With that, great animated films like Batman: Under the Red Hood, Justice League: Doom, Batman: Year one and many other DC animated movies are pushed aside to never be spoken about ever again. I know that a few of the DC animations (no need to name names, yet) have been to some extent, low budget “cash grabs” with poor voice acting, a script most certainly written by some money-loving hack, and animation that looks to have been made by a bunch of interns. However! There are hidden gems among the releases of trash that are spewed out and I’m here to list a few of the DC animations that I personally have watched and give you my thoughts on the good and the bad.
Wonder Woman, 2009
George of The Jungle, but with an incredible monster-slaying Amazonian warrior? You bet!
Okay not really, it’s as far away from George as possible. Although both Diana (aka Wonder Woman) and George do share the experience in their respective movies, of arriving in a modern city which they can’t really understand. (If you’re one of those unlucky enough to have experienced the horrendous movie that is George of the Jungle with Brendan Fraser, I’m so sorry.)
This 2009 animation is the film that made me a fan of the Wonder Woman universe for life. It’s very rare that I see a movie portray female characters in such a tough and heroic manner. Hardly ever in the cinematic universe since the character of Ripley in the first Alien flick, have I felt this rush of pure heroine amazement from a movie. The way Wonder Woman acts towards other characters, how she talks, how she fights, it’s a true marvel to watch. Although the animation can feel somewhat lacking at points, with a first class writer such as Gail Simon behind this movie and solid voice acting performance from the well-known Nathan Fillion as the representative of the whole “scum that is the male gender”, Steve Trevor, and the perhaps not-so-known Keri Russel as Wonder Woman, it certainly makes up for the TV-budget animation.
The animated origin story
The story is, in my opinion, a properly constructed origin story for the character Wonder Woman and it’s on par with other great animated origin stories such as Batman: Year One. It starts with Hippolyta (mother of Diana and queen of the Amazons) and her fellow Amazonians being given strength by the god Hera to break free from their slavery. By slaughtering the demons, enslaved men, mythical beasts and the tyrant god of war, Ares himself, is their only way to be free from their oppression. It’s an epic way to start the whole thing, one that introduces our main antagonist throughout the whole movie, and shows us what these hardcore all female war-machines are made of.

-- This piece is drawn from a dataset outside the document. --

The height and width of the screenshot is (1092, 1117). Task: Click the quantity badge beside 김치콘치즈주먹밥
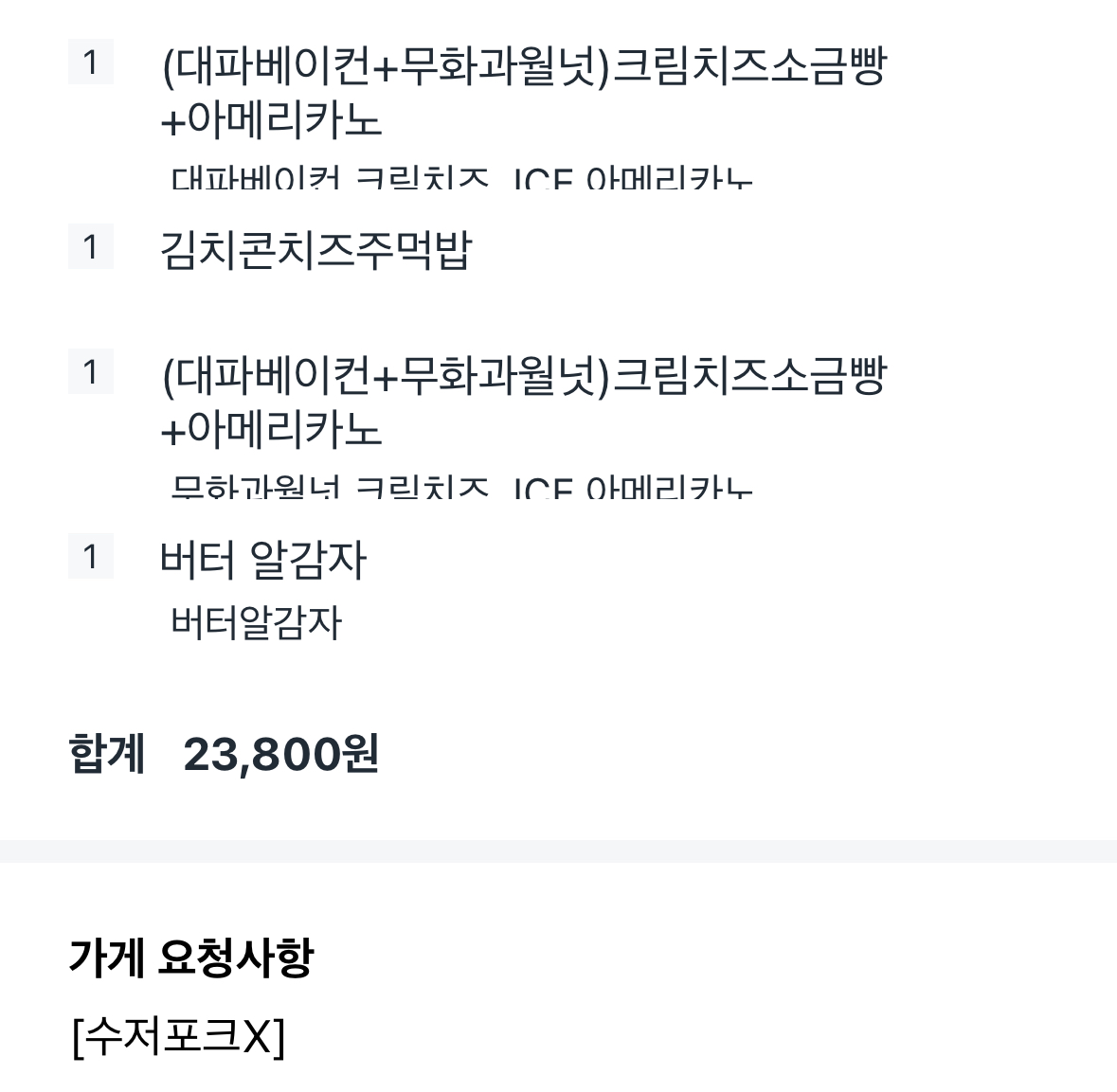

Centuries pass and the fighter pilot Steve Trevor is the unlucky-lucky fella’ that crashes down in the jungle of Themyscria, the peaceful island where all the Amazonians live in harmony. Steve is later apprehended by Diana and brought to the city to condemn him for his crimes of trespassing. Some comic book stuff happens and a few moments later, Diana and Steve embark on a carefully crafted character developing adventure to take down an evil god which leads to fighting a lot of unholy creatures along their way. There are several cheesy dialogue moments between the characters, especially between Wonder Woman and Steve Trevor, but that is to be expected from a movie like this. It’s an animated flick about an Amazonian woman that flies an invisible jet and kicks demon-butt without breaking a sweat, don’t give it too much thought, enjoy it for what it is.
The only other nitpicks I have with Wonder Woman, (and it’s not just this flick that I have this issue with, there are several other animated movies that does this as well) is the mind-numbing idea of not showing blood in the thick of battle, especially when they show in full frame right out kills. Displaying brutal decapitations, slashing and stabbing in all its non-bloody glory. Now, they do show some blood in a few select scenes in this flick, but hardly ever when the actual action is going on. Why they chose to do this is beyond me, maybe it was too expensive to animate all the blood? If you can get past the idea that you can only bleed from your mouth and on occasion a few seconds after you’ve gotten a wound, then there is no problem at all!
The runtime is a merely 74 minutes long, as a result the film is noticeably fast paced, both in a good and a bad way. The bad being the ‘I wish I and other nerdy fans had more Wonder Woman to view’ way. Now unfortunately, I haven’t read a lot of Wonder Woman comics, thus I can’t tell you how true this movie is to them, but I have a very strong feeling that this is in the right direction to go in with Wonder Woman. She is an Amazon to be reckoned with, not some pampered damsel in distress and this movie makes that point as clear as day.
Now, I don’t like the idea of giving out too much of what happens in the movie, so I won’t drone on any more. However, with what I have written here, I hope that I have persuaded at least someone to give this movie a fair and open-minded chance. I assure you that Wonder Woman is worth it. It’s not a masterpiece but it’s still an entertaining hour and 14 minutes of amazing animated Amazonian adventure that will make Wonder Woman your next comic-Woman crush!
Worth the watch? Yes, yes it sure is, whether you are a comic fan or not, it is worth the watch!
Beware! This might not be a movie for children. If you plan to watch this movie with your kids, be prepared for them to experience scenes with fairly ruthless material.